Türk Milleti tarih boyunca iki tane yüzde yüz milli devlet olma şansını yakalamıştır. Bunlardan birincisi Göktürk Devleti Bilge Kağan dönemidir. Adıyla sanıyla Türk olan bu devletimiz “ Ey Türk üstte mavi gök çökmedikçe, altta yağız yer delinmedikçe senin ilini ve töreni kim bozabilir” ifadesi taşlara nakşedilerek tarihe altın harflerle istiklal bağımsızlık için meydan okumayla başlar. İkinci milli devletimiz Mustafa Kemal Atatürk’ün kurduğu Türkiye Cumhuriyeti Devletidir. Bunun da milliliği hem devlet adında Türk’ün olması hem de “Ya İstikla Ya Ölüm ve Ne Mutlu Türküm Diyene” ifadelerinde saklıdır.
Şimdi milli devleti yaşatmak isteyenler önce bu milli devletin kuruluş felsefesine sahip çıkmak durumundadırlar. Başta kurucu iradeye düşmanlık olmak üzere milli kurtuluşa karşı çıkan düşmanla işbirliği yapan kimi şahsiyetlere sahip çıkanların anti emperyalist olduklarını söylemeleri gülünç kaçar.
Bu ülkenin en büyük sendikası Türk Ordusuna kumpas kuranları alkışladı mı alkışlamadı mı?
Bu ülkenin en büyük sendikası çözüm sürecine balıklama atlayıp karşı çıkanları kandan besleniyorlar diye suçladı mı suçlamadı mı?
Bu ülkenin en büyük sendikası bu ülkede darbeye kalkışanlarla aynı sendikayı paylaşıp iki kez birleşip ayrıldı mı ayrılmadı mı?

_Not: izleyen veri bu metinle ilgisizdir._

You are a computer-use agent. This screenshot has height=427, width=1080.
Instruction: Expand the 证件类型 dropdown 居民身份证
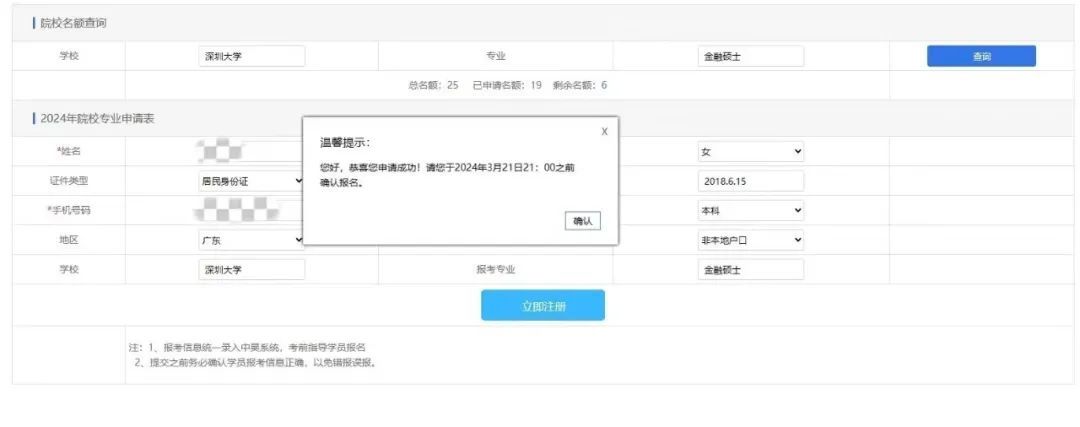coord(250,181)
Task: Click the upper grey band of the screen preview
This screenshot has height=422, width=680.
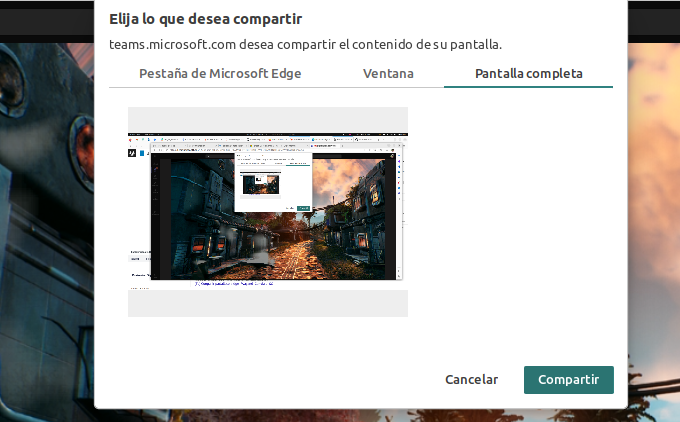Action: coord(268,119)
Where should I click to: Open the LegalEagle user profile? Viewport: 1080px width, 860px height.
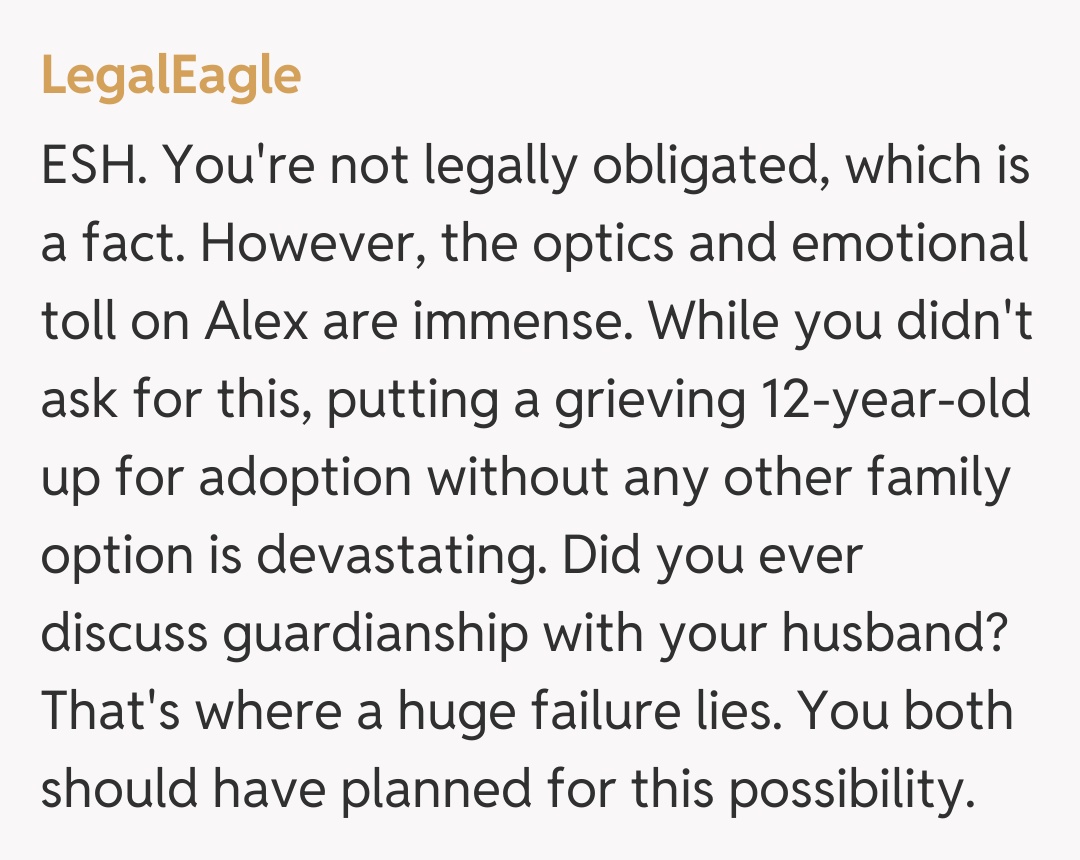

Bu ülkenin en büyük sendikası Hakkari il başkanı bölücülere destek olduğu için memurluktan atıldı mı atılmadı mı? Bu sendikanın Genel Başkanı bölücüye sahip çıktı mı çıkmadı mı?
Bu ülkenin en büyük sendikası Diyarbakır İl Başkanı Şeyh Sait’i anma programı yaptı mı yapmadı mı?
Bu ülkenin en büyük sendikası mensupları Seyyit Rızayı yere göğe sığdırmayarak okul dergilerine kadar taşıdılar mı taşımadılar mı?
Bu ülkenin en büyük sendikası Genel Başkanının kurtuluş savaşına karşı çıkan, yurt dışında milli mücadele aleyhinde yayın yapan dergi çıkartan Mustafa Sabri ye sahip çıktı mı çıkmadı mı?
Son olarak Barzani Kürdistan hayaliyle referandum yaparken bu ülkenin en büyük sendikasına mensup birçok başkan ve üye Barzani sevici oldu mu olmadı mı?
Bütün bu sorulara vereceğiniz cevap kuşkusuz EVET olmak durumundadır. Çünkü Google amca hepsini kaydetmiştir. Dileyen açar bakar. Bu gerçekler ortadayken ve bu zihniyete sahip sendikanın devletin bürokrasisinin neredeyse yüzde doksanına sahipken biz milli devlet oluyoruz söylemi ne kadar gerçekçidir. Üstelik mevcut hükümetin sahiplenmesi sonucu bu makamlar bahşedilmiştir. Bu büyük bir tezat değil midir?
Efendim bunlar münferit birkaç olaydır diyenler olacaktır. Elbette bu sendikanın tüm mensupları aynı düşüncede değildirler. Ancak bir Genel Başkanın çıkışı bu işi münferitlikten alıp kurumsallaştırabilir. Üstelik son derece cüretkar milyonların takip ettiği sosyal medyada bu düşüncesini ve diğer konulardaki düşüncesini paylaşıyorsa bu münferitliği aşıp genel bir kanaat olduğunu tartışmasız kılar.
Sonuç olarak öteden beri Türk Milletinin bekası için milli devletin varlığını korumak zorunda olduğumuz kanaatini taşıyoruz. Eğer tam bağımsız bir milli devletin yeniden inşası söz konusu olacaksa bu ancak milli kadrolarla mümkündür. Aksine milli kavramı sözde kalır.